Suppose doctors and care teams aren’t talking about the end of life and the possibility of death. How can patients and their families make informed, educated decisions about their care, especially in times of medical emergencies and life-altering diagnoses?
As a patient and as a person who will one day die, ask yourself the following:
- Would you want to know if you were sick enough to die?
- Would you want to prevent unnecessary treatments, prolonged hospitalizations, and possibly significant out of pocket expenses and financial toxicity if you were sick enough to die?
- How would you feel if your care team knew that you were sick enough to die, but no one told you?
- If you were sick enough to die, would you approach your care and life decisions differently?
If you answered yes to any of these, here are words of advice for you.
If your doctor and care team aren’t telling you all of the information you need to make an informed decision about your care, you or your carepartner must request to see your medical records.
Request to review your latest imaging report. Scroll down to the section called Impressions. This section is a summary of any findings made by the radiologist. Abnormal findings and recommendations for the next steps will be found here. If your care team isn’t discussing this section, ask the doctor what the impressions mean for your care and life.
Request to review your biopsy or surgical pathology report. The College of American Pathologists has resources to help patients and their carepartners better understand their pathology reports. Scan down to the diagnosis section. Review the diagnosis identified. Note any details on stage, grade, or tumor markers. These details will help guide treatment and care decisions. If your doctor and care team are not discussing the diagnosis details, ask what these details mean for your care and life.

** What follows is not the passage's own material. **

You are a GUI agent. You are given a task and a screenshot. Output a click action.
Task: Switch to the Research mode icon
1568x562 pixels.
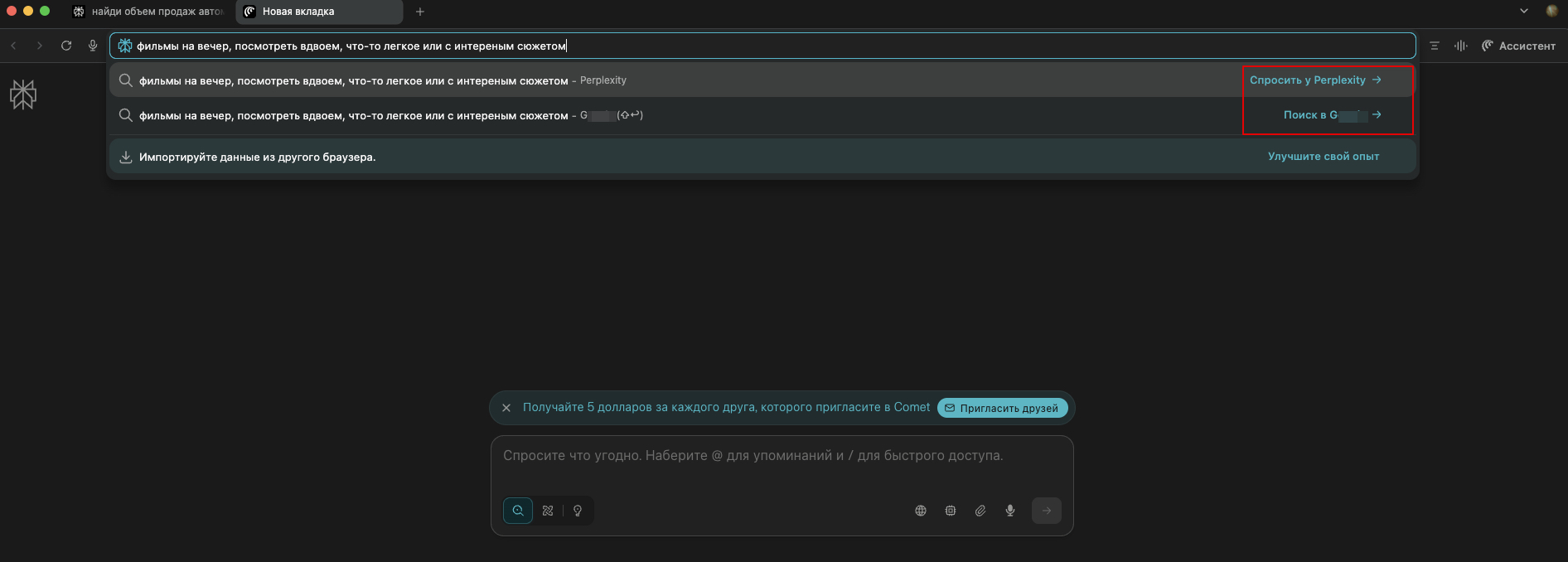548,511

Request to review your latest bloodwork. The American Association for Clinical Chemistry AACC) has resources to help guide patients and their carepartners understand their bloodwork. Scan the results for anything flagged as High (H), Low (L), or out of the reference ranges. Some reports may have an actionable interpretation of the results. If your doctor or care team does not address any items that have been flagged as out of the normal limits, ask them what that means for your care and life.
If you are being prepared for discharge from a hospital stay, ask your discharge planner and care coordinator what your diagnosis is, what your expected outcomes are, what the treatment plan will be, when your follow-ups are, and where you are being discharged to. If you have any concerns or questions, ask to see your medical records and request that your care team carefully review these details and what they mean for your care and life.
If you have received a life-altering diagnosis or find yourself in an emergency medical situation, don’t be afraid to ask if you are sick enough to die. Every patient has a right to fully understanding the answer to that question, whether it is no, yes, or somewhere in between. Doctors and care teams do not have to get death right. There is often no magic predictive algorithm. But they can get the conversations about end of life right. Patients and families can also help by getting the questions and discussions ready.